Excerpted text:
CHARMING SHOPPES, INC. AND SUBSIDIARIES
NOTES TO CONDENSED CONSOLIDATED FINANCIAL STATEMENTS (Continued)
(Unaudited)
Note 4. Long-term Debt (Continued)
The 6.07% mortgage note is secured by a mortgage on real property at our distribution center in Greencastle, Indiana and an Assignment of Lease and Rents and Security Agreement related to the Greencastle facility. The 6.53% mortgage note is secured by a mortgage on land, a building, and certain fixtures we own at our distribution
center in White Marsh, Maryland and by leases we own or rents we receive, if any, from tenants of the White Marsh facility. The 7.77% mortgage note is secured by a mortgage on land, buildings, and fixtures we own at our offices in Bensalem, Pennsylvania and by leases we own or rents we receive, if any, from tenants of the Bensalem facility.
On July 31, 2009 we entered into an amended and restated loan and security agreement (the “Agreement”) for a $225,000,000 senior secured revolving credit facility. The amended facility replaces our $375,000,000 revolving credit facility and provides for committed revolving credit availability through July 31, 2012. The
amount of credit that is available from time to time under the Agreement is determined as a percentage of the value of eligible inventory, accounts receivable, and cash, as reduced by certain reserves. In addition, the Agreement includes an option allowing us to increase our maximum credit up to $300,000,000, based on certain terms and conditions. The credit facility may be used for general corporate purposes, and provides that up to $100,000,000 of the $225,000,000 may be used for letters
of credit.
The Agreement provides for borrowings under either “Base Rate” loans or “Eurodollar Rate” loans. Borrowings under Base Rate loans will generally accrue interest at a margin ranging from 2.75% to 3.25% over the Base Rate (as defined in the agreement) and Eurodollar Rate loans will generally accrue interest
at a margin ranging from 3.75% to 4.25% over the London Interbank Offered Rate (“LIBOR”).

Excerpt from a dataset

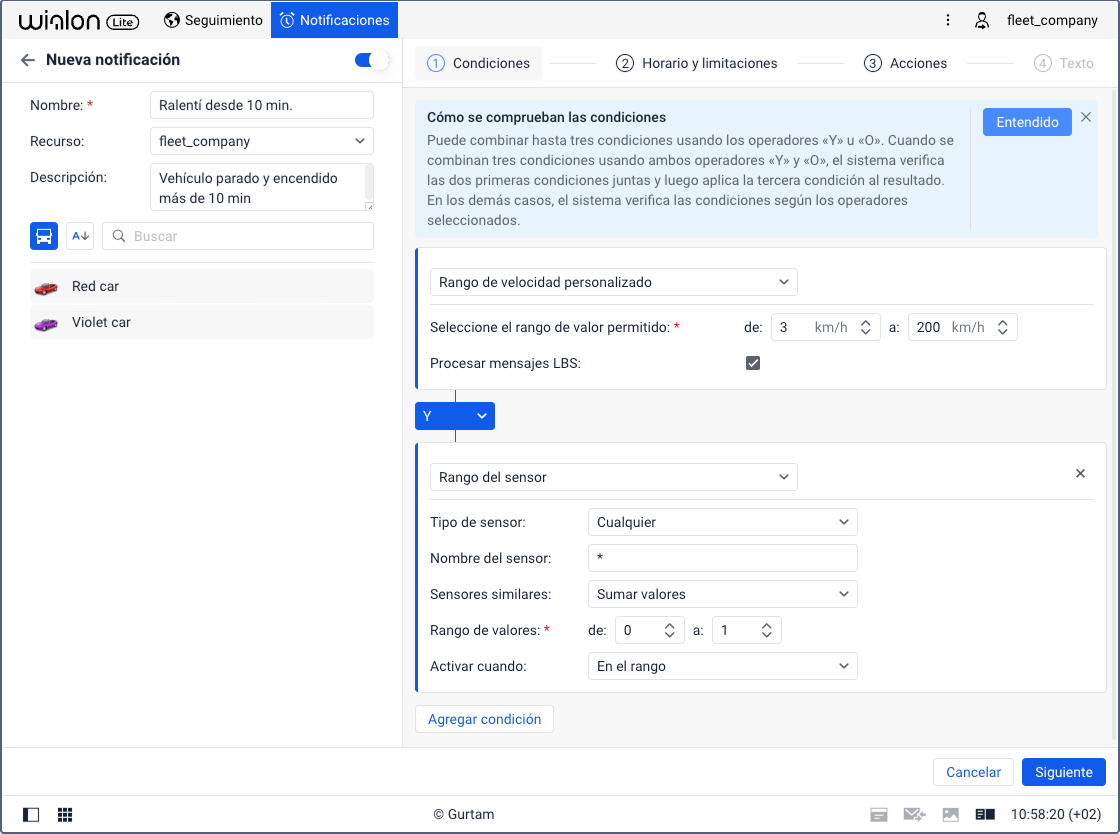Click the unit list bus icon

[x=44, y=236]
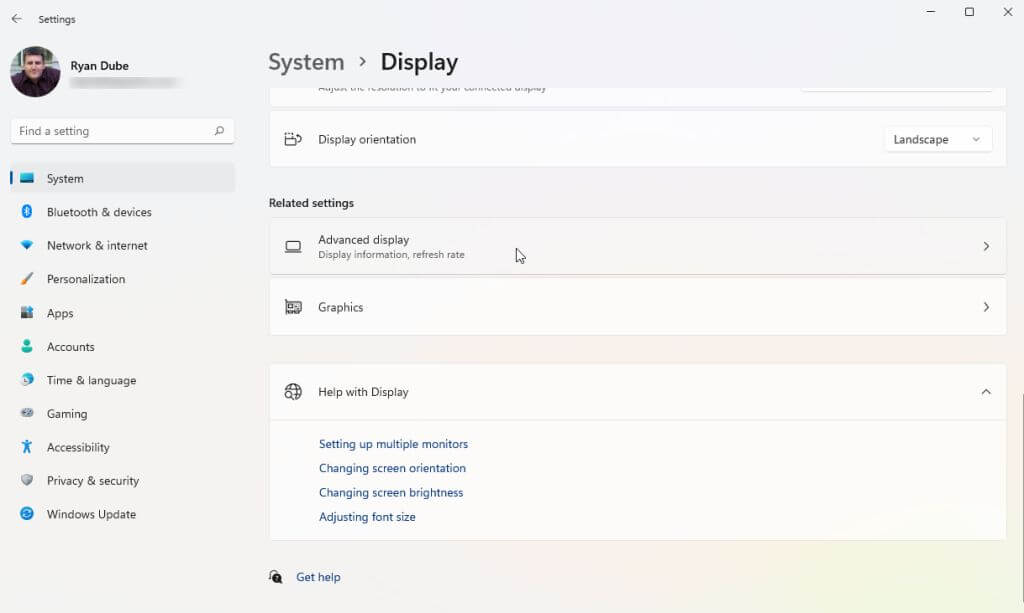This screenshot has height=613, width=1024.
Task: Open the Display orientation Landscape dropdown
Action: pyautogui.click(x=937, y=140)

What is being asked:
Answer these questions about the long-term debt note:
(a) What is the 6.07% mortgage note secured by?
(b) Through what date does the Agreement provide committed revolving credit availability?
(c) What margin range over LIBOR do Eurodollar Rate loans generally accrue interest at?
The lines in the dataset excerpt are not needed for what comes next.

Correct response:
(a) A mortgage on real property at the distribution center in Greencastle, Indiana, and an Assignment of Lease and Rents and Security Agreement related to the Greencastle facility.
(b) July 31, 2012.
(c) 3.75% to 4.25%.